行政書士として独立・開業した後、次のステップとしてセカンドライセンス取得を検討される方が増えています。
その中でも「建築士」は、許認可業務との親和性が高く、業務領域を広げる大きなチャンスとなります。
本記事では、建築士の基礎知識から、行政書士業務との具体的な連携ポイント、取得メリット・デメリットまでを詳しく解説します。
この記事を読むことで、建築士資格取得がもたらす可能性を明確にし、次のキャリアプランに役立つ情報を得られます。
建築士の基本的な定義・概要
建築士とは何か?
建築士は、建築物の設計・監理を行う国家資格です。1級建築士、2級建築士、木造建築士の3種類があり、それぞれ扱える建築物の規模や用途が異なります。
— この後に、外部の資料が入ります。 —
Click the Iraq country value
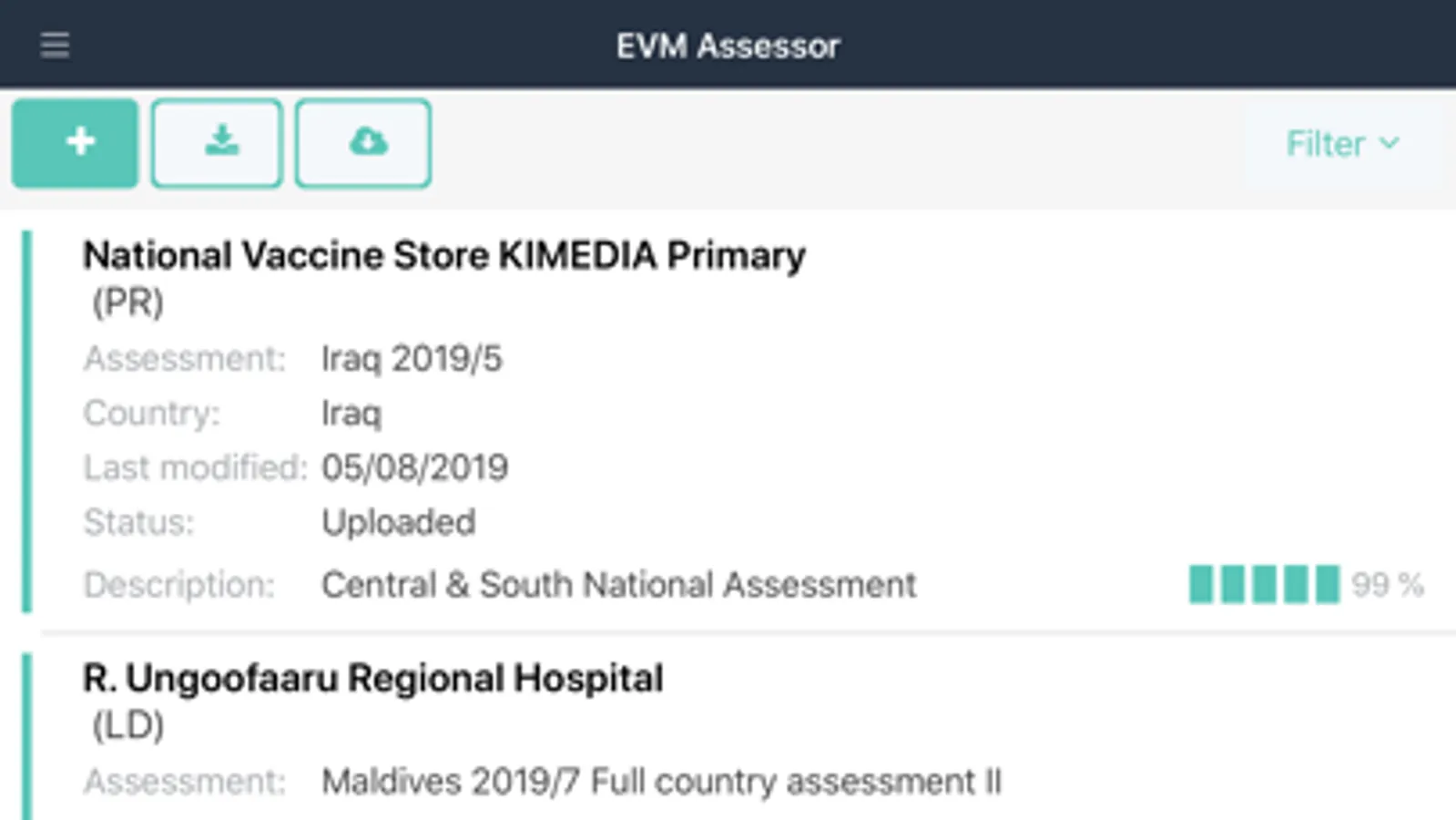 [x=351, y=414]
例えば、1級建築士は大規模なビルや集合住宅の設計・監理が可能で、2級建築士は比較的小規模な住宅や店舗などを対象とします。
木造建築士は、木造住宅に特化した業務ができる資格です。
主な業務:構造計算、建築確認申請、設計監理など
建築士の具体的な特徴・詳細情報
建築士の独占業務と設計監理業務
建築士の大きな特徴は「独占業務」があることです。
構造計算書の作成や建築確認申請書の提出は、建築士でなければ行えません。
また、設計した建築物が法令に適合しているかを監理し、完了検査をクリアするまで責任を持ちます。
- 構造計算書作成
- 建築確認申請書の作成・提出
- 設計図書の作成
- 現場監理・完了検査立ち会い
試験科目と学習ポイント
建築士試験は学科試験と設計製図試験に分かれます。
学科では建築法規、構造力学、施工管理など幅広い分野を学び、製図試験では実際の建築計画図や矩計図(かなばかりず)を作成します。
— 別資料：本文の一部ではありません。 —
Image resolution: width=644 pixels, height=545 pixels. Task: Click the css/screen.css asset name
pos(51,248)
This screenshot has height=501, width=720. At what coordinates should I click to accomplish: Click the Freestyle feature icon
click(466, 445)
学習のコツは、過去問題を繰り返し解き、設計製図は手を動かして多くの練習を積むことです。
建築士資格が注目される背景・意義
なぜ行政書士と建築士の連携が注目されるのか?
行政書士の許認可業務では、建築に関する手続きが頻繁に発生します。
例えば、農地転用後の建物計画には設計図が必要であり、建築確認申請を行政書士が代行する際には建築士との連携が不可欠です。
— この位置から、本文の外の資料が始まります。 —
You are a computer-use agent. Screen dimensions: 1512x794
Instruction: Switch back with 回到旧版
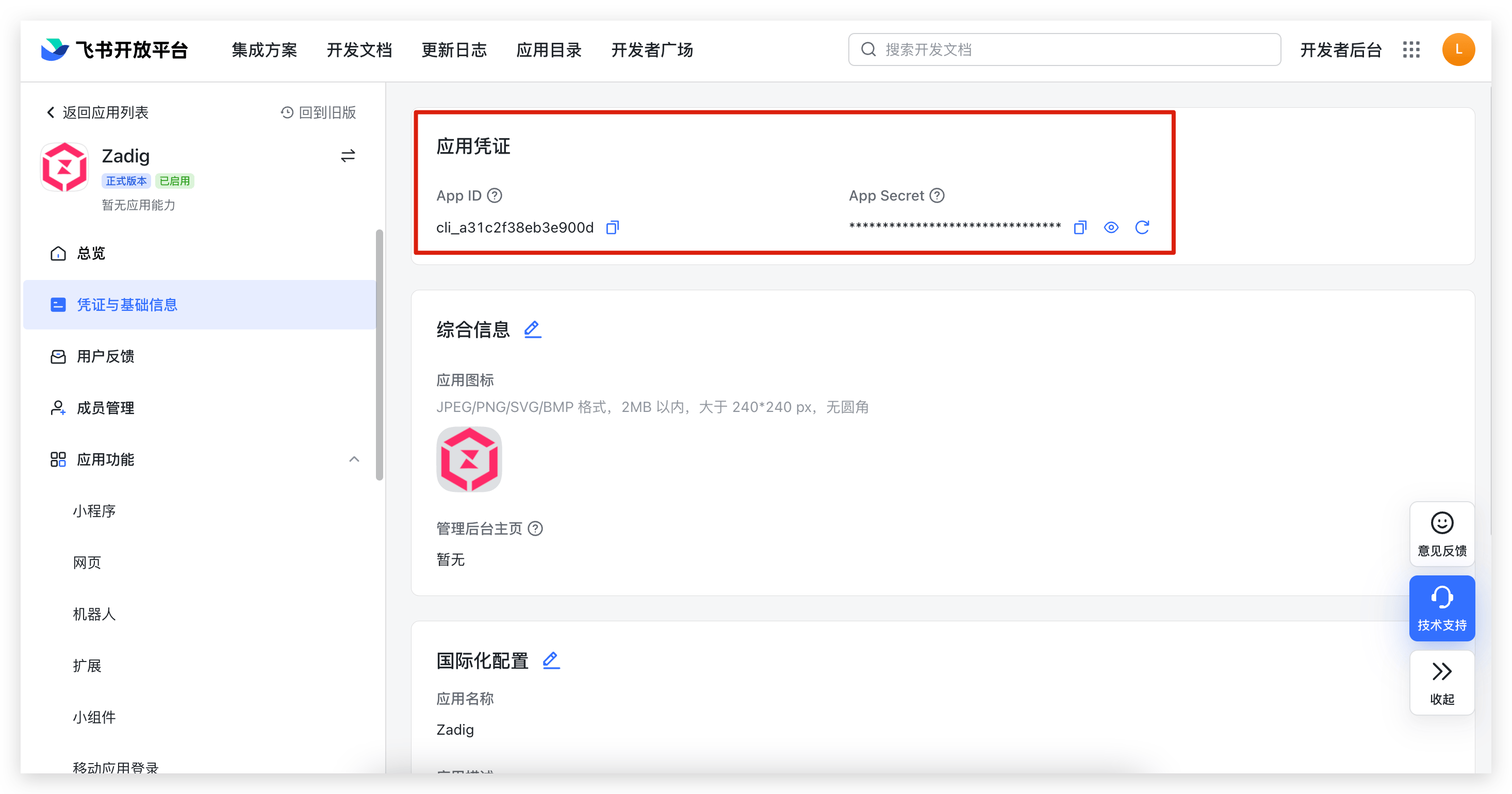point(319,112)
建築士資格を持つことで、設計書の作成から申請書類の一貫対応が可能になり、ワンストップサービスを提供できます。
社会的ニーズと市場動向
近年、地方創生プロジェクトやリノベーション需要の高まりにより、建築関連の許認可件数が増加しています。
また、住宅性能向上や耐震リフォームに関する手続きサポートを求めるニーズも高まっており、建築士資格者の需要が拡大しています。
2025年4月から木造戸建ての大規模リフォーム工事の確認申請が拡大され建築士の業務が増加
- 木造2階建て
- 木造平屋(延べ床面積200㎡超え)
上記建物について、壁、柱、梁、屋根、階段の一定の工事について、建築確認手続きの対象となりました。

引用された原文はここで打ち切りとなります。